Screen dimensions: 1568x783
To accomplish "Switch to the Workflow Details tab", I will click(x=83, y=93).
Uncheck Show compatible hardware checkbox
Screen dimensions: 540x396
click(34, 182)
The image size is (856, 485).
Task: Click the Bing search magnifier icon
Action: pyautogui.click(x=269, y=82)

------------------------------------------------

Task instructions: Word for word, copy every entry.

Task output:
Screen dimensions: 1568x783
To accomplish "Switch to the Workflow Details tab", I will click(x=83, y=93).
Uncheck Show compatible hardware checkbox
Screen dimensions: 540x396
click(34, 182)
The image size is (856, 485).
Task: Click the Bing search magnifier icon
Action: pyautogui.click(x=269, y=82)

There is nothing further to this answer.